Adèle Haenel, Marc Barbé... Ce sont des acteurs qui ont à coeur de se mettre en danger"
Comment avez-vous constitué le casting ? Beaucoup des acteurs sont des membres de votre famille mais on retrouve également Adèle Haenel dans vos rangs. C'était important de l'avoir pour le projet ?
Adèle n’était pas autant en lumière quand on a fait le projet. En fait, j’ai juste pensé ce film de manière naïve et sincère : je veux juste les meilleures personnes pour chacun des rôles. Alors, tout à coup, les meilleurs comédiens pour incarner des rôles qui étaient très inspirés par eux, et bien, c’était ma famille. Ce n'était pas donné, tout cuit, c'était issu d'un processus. Quand tout à coup, ils se sont essayés à ça, ils l’ont fait avec vachement de tranquillité et de générosité. Je me suis dit : "Wouah, c’est dingue, tiens, si on allait jouer avec le feu". Parce que, soudain, il y avait peut-être quelque chose qui allait retranscrire à la caméra, quelque chose de ce danger qu’on prenait.

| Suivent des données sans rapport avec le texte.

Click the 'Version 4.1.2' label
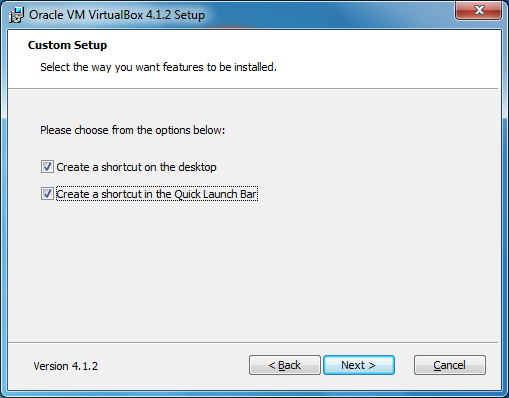Screen dimensions: 509x398 point(66,366)
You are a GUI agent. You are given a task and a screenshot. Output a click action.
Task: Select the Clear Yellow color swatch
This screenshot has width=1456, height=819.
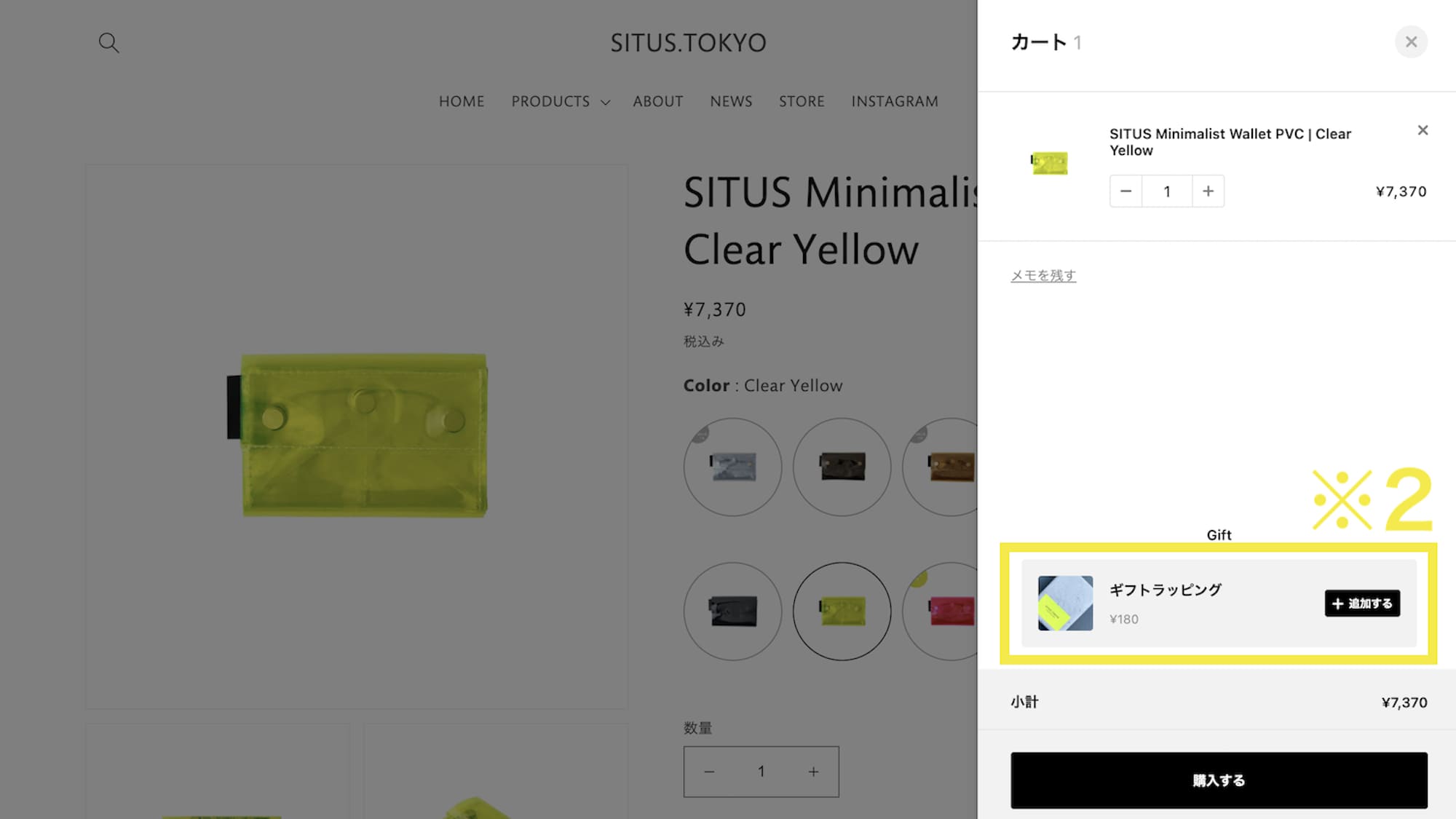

Et bizarrement, avec les acteurs de cinéma c’était pareil. Adèle Haenel, Marc Barbé, Lola Duenas, ce sont des êtres qui ont à cœur de se mettre en danger, de se dire qu’il y a un acte de foi, de don et d’abandon derrière le métier de comédien qui est très fort et qui ne se fait pas, chez eux en tout cas, sans un goût du collectif très fort, de l’envie d’être ensemble et de donner quelque chose de périlleux aux personnages qu’on a envie de défendre. C’est marrant comme la troupe a fait corps avec des provenances très différentes car ce sont des grands curieux, tous autant qu'ils sont. Ils n'ont qu'un plaisir, c'est celui de la rencontre et ça montre bien qu'ils sont tous capables d'être des ogres et, en même temps, des ouvriers de joie. Des gens qui vont mettre les mains dans le cambouis, physiquement s'épuiser, tout donner, pour partager avec le spectateur de la joie.